1524: Coral, Again by Juliana Spahr

TRANSCRIPT

I’m Maggie Smith, and this is The Slowdown.

When we talk about the health of ocean ecosystems, I often hear the phrase “existential threat.” It’s a phrase that sounds massive. Because it is! It’s something so big that it’s hard to know what to do, how to make the right choices, as just one person.

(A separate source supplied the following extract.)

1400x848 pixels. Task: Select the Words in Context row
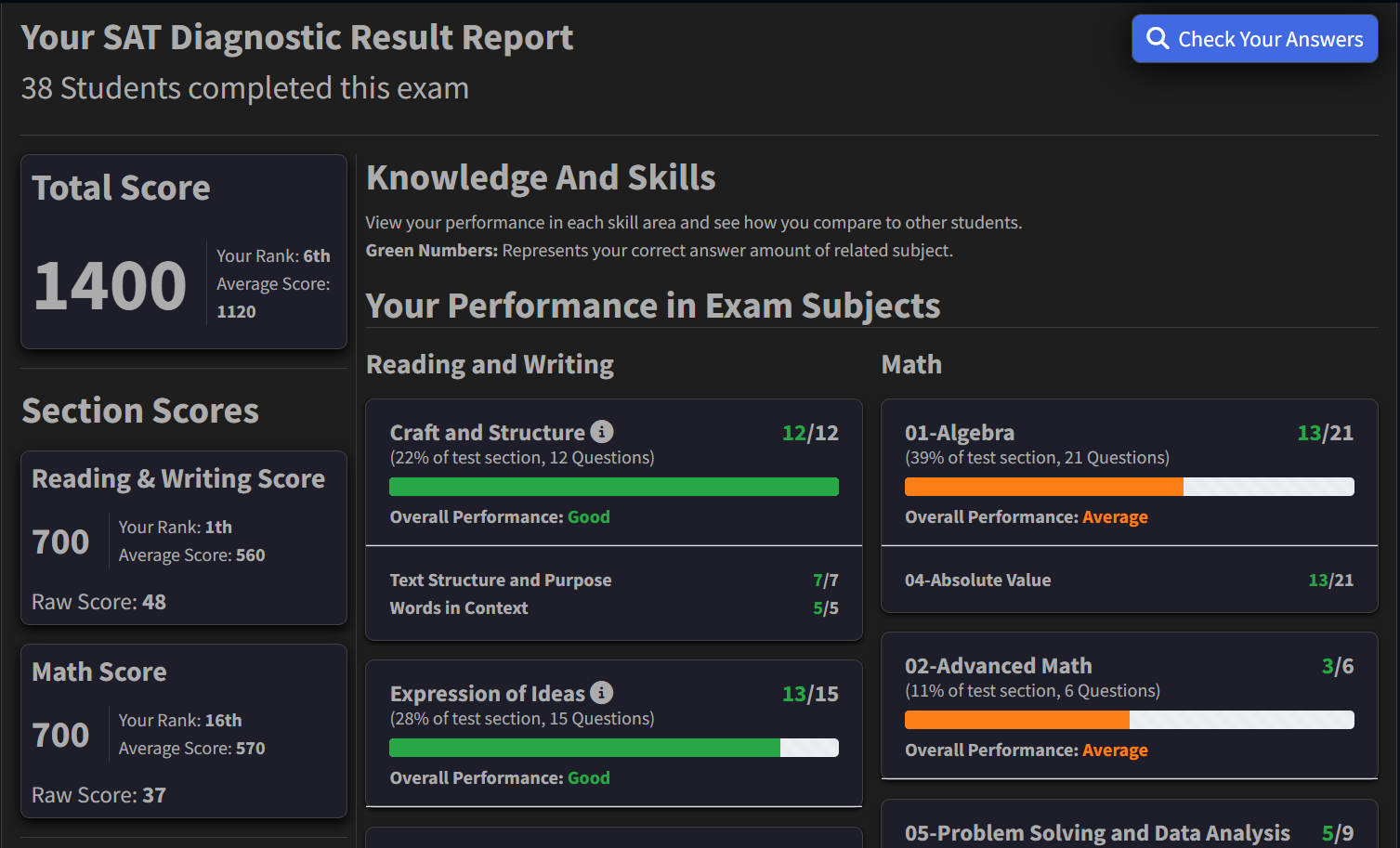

Today’s poem probes those depths and finds an endless possibility of existence in the relationships between tiny beings.


Coral, Again
by Juliana Spahr

And the big, long waves surge
through the interreef passages
and break on the outermost reefs.
There a sea-foam is made
from the strong hydrodynamic forces.
A witness of sorts to tidal flows, surf zones,
these powerful turbulent jets and eddies
around the flanks of reef.
Beneath the whiteness,
the coral on the shallow bottom
rests its cells in the dappled sunlight.
And there also the single-celled algae.
Two forms of energy and capture these two,
as a lover and a beloved in a lyric.
When the waves are low there is sunlight
and so the holobiont is happy, growing.
When the water is turbid, when the light is limited,
the corals then eat the algae.
This too a form of happy.
By eating I mean the algae lives inside
the digestive cavity of the coral. 
By happy I mean the give and take of 
vitamins, trace elements, nutrients, carbon dioxide
that should be understood as the most primal of loves.
The lesson here is one of living in or on one another
so as to build, maintain, and defend. 
One could make a politics of it. 
This is what confused Ovid did.
Misunderstanding the coral as stone,
not understanding its life.
In his telling, Perseus created it when he
nestled Medusa’s head in plants
he found below the waves.
This was right after he slayed the sea monster
so as to win Andromeda.
Andromeda, she too was something else,
something impossible for him to recognize.
For she is lapped by sea-foam, as the Loeb puts it.
Meaning she was of this intertidal realm, 
of the coral and the algae.
When Perseus arrives he pulls her out and away.
And what follows is the supposed
first representation of a man falling in love
with a woman on a stage.
No one ever says anything about
Andromeda falling in love.
And of course, why would they?
Andromeda seems rather aware 
that her options are limited to slave or wife or servant.
Is it not all here, in a story retold so many times?
Is it not all we need to know about how hard 
it is for us to go forward?
And also all the ways possible?
Beneath the foam is all the symbiosis
that a Bakuninist could want.
A poet too; all the metaphor a poet could want.
All the choices for imagining survival
as living in or on one another
in the coral-rich intertidal zone
of Andromeda,
fish flickering in and out,
the big, long waves surging
through the interreef passages 
to break on the outermost reef where
a sea-foam is made 
from the strong hydrodynamic forces.
There, a witness too.
Tidal flows, surf zones, the flanks of reef. 

“Coral, Again” by Juliana Spahr from ARS POETICAS © 2025 Juliana Spahr. Used by permission of Wesleyan University Press.